Document excerpt:
Welcome to October. The month of - at least in the Northern Hemisphere - falling leaves and apple pie and everything, everything pumpkin. It's possible that I'm a bit obsessed.
But it's also an incredibly lovely time of year for a wedding. And, in my opinion, one of the simplest to wrap your wedding day theme around. From rustic to Halloween-inspired to sleek and elegant, fall can do it all. Because, honestly, who doesn't love red leaves or crisp afternoons? When I think fall weddings, I think of romance in lace dresses and white candles and photos like the one above - sweet and bright with real color and perfect.
One of the most beautiful weddings I've attended took place in the fall and embraced the season entirely. It was in Denver, Colorado, so it was admittedly a little bit difficult to ignore the change in weather, but the bride chose to work magic with it instead of hide from the chill. She went for candles and soft lighting, for deep browns and oranges, burgundy wax on stamped seating cards and, as the centerpiece on each table, a bowl of vibrant, deeply hued apples.

Requirements:
A – Rework the fall weddings post, starting at the words "But it's also" and stopping after "color and perfect.", so that "red leaves" becomes "golden leaves".
B – According to the fall weddings post, in what city did the wedding the writer attended take place?
C – Pick up the fall weddings post after its final sentence and keep writing.

Dataset excerpt:
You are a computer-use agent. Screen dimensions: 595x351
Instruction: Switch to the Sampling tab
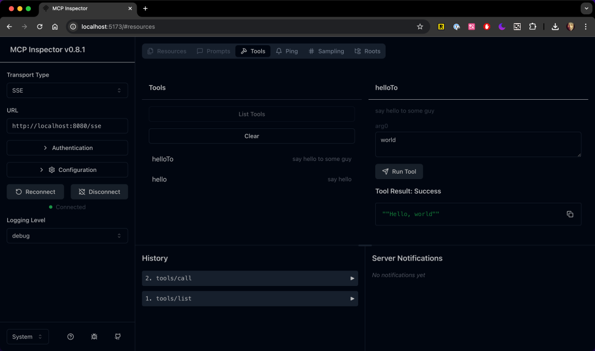326,51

Answers per task:
A –
But it's also an incredibly lovely time of year for a wedding. And, in my opinion, one of the simplest to wrap your wedding day theme around. From rustic to Halloween-inspired to sleek and elegant, fall can do it all. Because, honestly, who doesn't love golden leaves or crisp afternoons? When I think fall weddings, I think of romance in lace dresses and white candles and photos like the one above - sweet and bright with real color and perfect.

B – Denver, Colorado.

C –
Simple, memorable, easily hand-created and completely elegant. I think I'll just live in a small puddle of envy forever.
I'm beginning to think that I say this every time a new season rolls around, but I especially say it for fall: if I could change one thing about my own wedding, it would be to move it to October. I'd probably forgo the traditional cake (or increasingly traditional cupcakes!) and stack enough pies on the dessert table to put my pumpkin cravings permanently at bay. I'm sure I'd want to light everything solely by candlelight (which, considering the average time of sunset these days, is probably entirely impractical) and wrap myself in enough lace to...well, feel sufficiently Victorian, I suppose!
What's your favorite wedding season? Do you get as excited about maple trees and apple-filled centerpieces as I do?
P.S. Truly, I wouldn't change a thing about my own wedding. But, still, I mean, if I did...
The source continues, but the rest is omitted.